Of course, I must admit, I never attended prom in high school, so I have nothing to compare. I didn’t even date. Couldn’t work up the nerve to ask anyone!
I take that back–one time, I called a girl to ask on a date. After nervously fumbling a couple of lame, unfunny comments, I asked and was turned down with her saying “I don’t know who you are.”
WAH-WAAAAAA. (Mood killer sound effect)
Honestly though, I’m glad it didn’t work work out between us. Years later she was accused of shooting her husband 13 times! Kizmet, I figure.
But back to proms.
My Odd Sock has been busy reading the prom advertisements to see what’s hot.
Here are just a few of my findings….
Your local FTD florist offers an “FTD Keepsake Roses Nosegay.”
I had never heard of the word “nosegay.” A strange pairing of two words you don’t often see together (like “earlesbian”)..so I had to investigate!
Turns out a nosegay is a small flower bouquet, given as a gift. According to Wikipedia, the term “nosegay” is from the fifteenth century and is a combination (obviously) of the word nose and gay. During that time it meant “ornament.” So a nosegay is an ornament that appeals to the nose.
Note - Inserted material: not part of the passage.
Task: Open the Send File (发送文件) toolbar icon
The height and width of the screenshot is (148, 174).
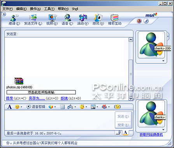Action: click(x=33, y=18)
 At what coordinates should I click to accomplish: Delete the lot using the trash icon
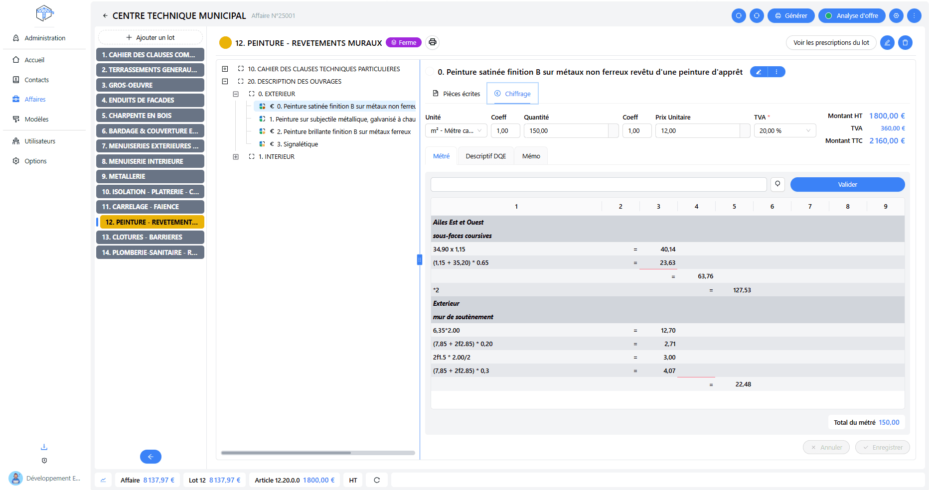905,43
Honestly, I’ll just stick to calling it a “small flower bouquet!”
(The “nosegay” is also referred to as a “tussie-mussie.” “Tussie-mussie? Really? Again, I’ll stick with the small flower bouquet!)
* * * * *
American Commodore has big discounts on tuxedo rentals in their ads.
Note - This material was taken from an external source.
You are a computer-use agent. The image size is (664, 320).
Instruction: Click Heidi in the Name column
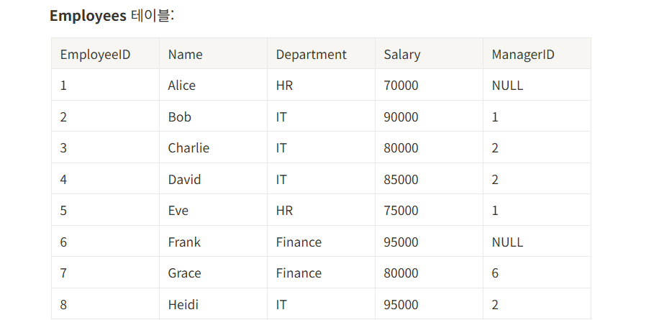point(183,305)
And they sweeten the pot by offering this awesome tuxedo t-shirt absolutely free!
Who needs a tux when you got the shirt!
Heck, at my hometown high school, combine this tee with a mullet and a tin of Skoal and you’re voted “Prom King” hands down!
* * * * *
Finally, Men’s Warehouse put together a small catalog of tux styles that included this picture.
He’s an odd looking fellow.
Who is he trying to be? Andy Warhol?
(Discussion between two girls…)
Girl #1- “Like, who er you goin with ta prom?”
Girl #2- “Like, I’m goin wit Andy Warhol. But like, he’s late!”
Girl #1- “Like, yah he’s late. Like he’s dead!”
Girl #2- “Like, no wonder he’s so pale.”
So here’s to prom season. May the kids have a great time. And may everyone arrive safely. No matter WHAT they may be wearing!
4 Replies to “Prom Season”
Yikes- strike where it hurts! I did go to the prom with a male friend who was actually gay and later came out of the closet. But he was a great date with awesome fashion sense…… This post hurts as my old high school is actually closing this year and there are all kinds of events to say goodbye, including a prom- yuck. I feel like I should go for nostalgia’s sake but the last thing I have any interest in is doling up- unless sneakers and sweats count- and looking for a date. I think my old prom date maybe single again. If he can’t find a guy to take him maybe he will take me… I wonder if I can double the size of my prom dress by cutting off the tons of lace….Good to know about the nosegay though.
The “odd looking fellow” looks like his hair was a photo shop malfunction.
FYI….I never went to prom either. My daughter went to several, and each time, I had to buy her a new dress. Apparently it is a sin to wear the same dress twice! Twelve years later, the dresses are still hanging in the closet…….
Oh, proms! If you managed to sneak in alcohol, they could be fun! [NOT that I am endorsing this clearly irresponsible behavior. At all.]
Tussie-mussie? Like, those olden-timey people sure were funny!